Pagan Britain by Ronald Hutton

Another book recommended by Tom Holland via twitter. In fact he’s been tweeting bits from it, little nuggets that have got me very interested indeed. I have studied pre-Roman Britain before, inclduing as part of my degree, but usually in the context of Roman Britain, and even then, not too deeply. Still, it’s a period of British history that really fascinates me and about which I’d like a more rounded understanding.
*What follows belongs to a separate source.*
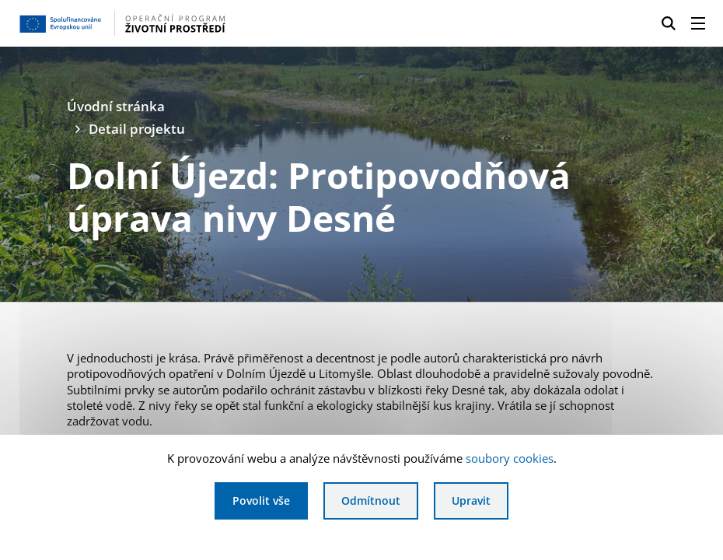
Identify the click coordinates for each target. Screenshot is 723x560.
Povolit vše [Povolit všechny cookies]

God’s Philosophers: How the Medieval World Laid the Foundations of Modern Science by James Hannam

This is another /r/AskHistorians recommendation. It’s often asserted that Christianity set back scientific advancement, and while in some respects that has been true, the assumption that this was a blanket approach, even policy, is absurd, especially when it was the church itself, the monks in the monasteries, which deliberately preserved ancient manuscripts by Greek and Roman natural philosophers. This history of scientific and technological development is one that interests me, both from the historical perspective and from the perspective that I’m a writer, and learning about the past helps me shape the world of my fiction. I’m hoping this book will help me learn more about the development of science in the medieval period, both because it’s interesting and because I can use it.

So that’s my list so far.

It’s only 14 books, not the 26 I’m aiming for, but it is a solid start. If anyone happens to feel like recommending anything else I’m open to suggestions. I won’t be including authors I have read a lot of before in this list – so that rules out Terry Pratchett, David Gemmell, Diana Wynne Jones, Robin Hobb, Mark Lawrence, Patrick O’Brian, Bernard Cornwell and Ellis Peters. For fiction, I think stuff outside fantasy would be best, since I want to widen my reading, not just read more within my genre.

For non-fiction my initial thoughts tend towards the history of astronomy and astrology, because humans have been looking at the stars for millennia, trying to make sense of it and trying to see if it could give them insights into their own lives. I’m also interested in reading about mythology, and this ties back in with astrology, because I’ve always had an interest in what people believed about the world – and the universe – around them, trying to conjure up explanations for the things they’ve seen and heard but not understood.

I’ll keep my eye out for books I can add to my list over the next few days, and hopefully have a complete list for the start of 2015, but if there are still spots unfilled I don’t see it as a disaster; there’s bound to be something that catches my eye before the year is up.

In the meantime, I plan on blogging about each book on the list as I finish it. 2015 is not just a time for more reading, it’s a time for being more active in general, including on this blog.